By Mike Cronin
In this time of uncertainty, the great concern is that COVID-19 cases will overwhelm our hospitals with more patients than the system can handle. Therefore, we are admonished, or even compelled by executive order, to stay home, close our businesses, keep our distance, wear masks, and so forth. This is supposed to “flatten the curve.” In other words, we are to forfeit our rights in order in order to slow down the spread of the virus, so that the hospital system can keep up, and thereby save lives.
Indeed, if “life” consists solely of beating hearts, breathing lungs, and the continuation of other biological processes, such measures may indeed be effective in keeping the body count down in the hospitals.
But human life is more than mere biological functioning. Shutting down the country may keep the COVID body count down, but the nation is no better-off because of it. In fact, the closure of the economy is causing, and will continue to cause, untold destruction to lives, livelihoods, and indeed, the American way of life.
Consider: our Founders encoded the concept of individual rights into our national DNA when they wrote the Declaration of Independence. They said that we are endowed with the rights to “…life, liberty, and the pursuit of happiness,” and that the purpose of government is to “secure these rights.”
How can the government secure our rights by violating them? I submit that it cannot. The old saying goes that the “road to hell is paved with good intentions.” Well, the lockdown may have been well-intended, but it is quickly becoming apparent that the final destination will be hell to live with. Stupidities and absurdities have already emerged before we’ve even reached the first mile-marker:
- The police department that sent its unmasked officers to affront common sense and violate social distancing rules to arrest an isolated surfer (even as people were advised to seek exercise and get fresh air during their isolation) because the beach was closed.
- The politicians who stand shoulder-to-shoulder during COVID-19 press conferences.
- The tone-deaf celebrities and politicians who, surrounded by more luxuries immediately to hand than most Americans will experience in their entire lives, offer well-meaning “public service announcements” about enriching ourselves while staying at home – in many cases without any means to pay for the mortgage or rent.
- Mal-designation of some businesses as essential and others as non-essential – by politicians who don’t have any idea how an economy works. (e.g. The designation of veterinarians in Georgia as non-essential – as if pets’ lives aren’t essential to the morale of their owners, and as if vets are only for pets. What about working animals? Livestock? Might not food and dairy ANIMALS need veterinary care?
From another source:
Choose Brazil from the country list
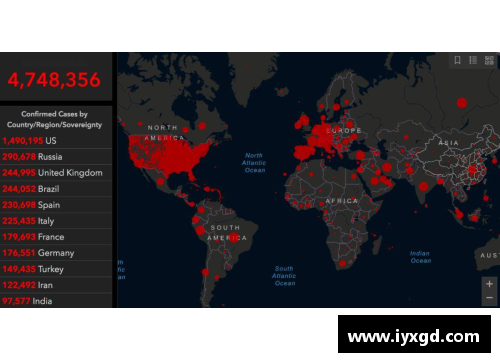[x=56, y=189]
Should we now add Mad Cow disease to this mess?)
- The COVID-19 relief bill that provides 15% more aid to hospitals per COVID-19-related death, thus incentivizing medical systems to declare every death to be COVID-19-related.
- The politician who threatened to extend the lockdown to punish everyone if some individuals violate it.
- The nosy Nelly who threatened to call the police to inform them her neighbor is violating the lockdown – when the neighbor was going to work at her job as a 911 dispatcher.
- The nurse with mask-marks on her face charging lockdown protesters with being selfish because they might infect someone, thereby causing even more strain to the medical system.
That last point may not sound all that absurd to you, but consider what it means: For ~240 years or so, Americans have held their military in high esteem because some of its members (many of whom were drafted) have been maimed or killed defending our rights and freedoms.
There is a grass-roots campaign by medical providers to urge people to stay home. Urging others to stay home is rational and violates no one’s rights. But it’s not enough for some; a few want to destroy those very same rights to life, liberty, and the pursuit of happiness by using the coercive power of government to compel people to stay home – because some doctors and nurses are getting marks on their faces from wearing masks all day.
Anyone who has ever worn a gas mask for an hour or two has had similar marks. Manual laborers and tradesmen get blisters, cuts, zaps, pokes, gouges, blunt trauma, chopped, and mangled. Ranchers walk in animal dung all day. Athletes get sprains, breaks, and concussions. I mean no disrespect to the medics enduring this battle; in fact, I salute you. But it is a battle. A few lesions go with the territory; earning them is no justification to curtail individual rights!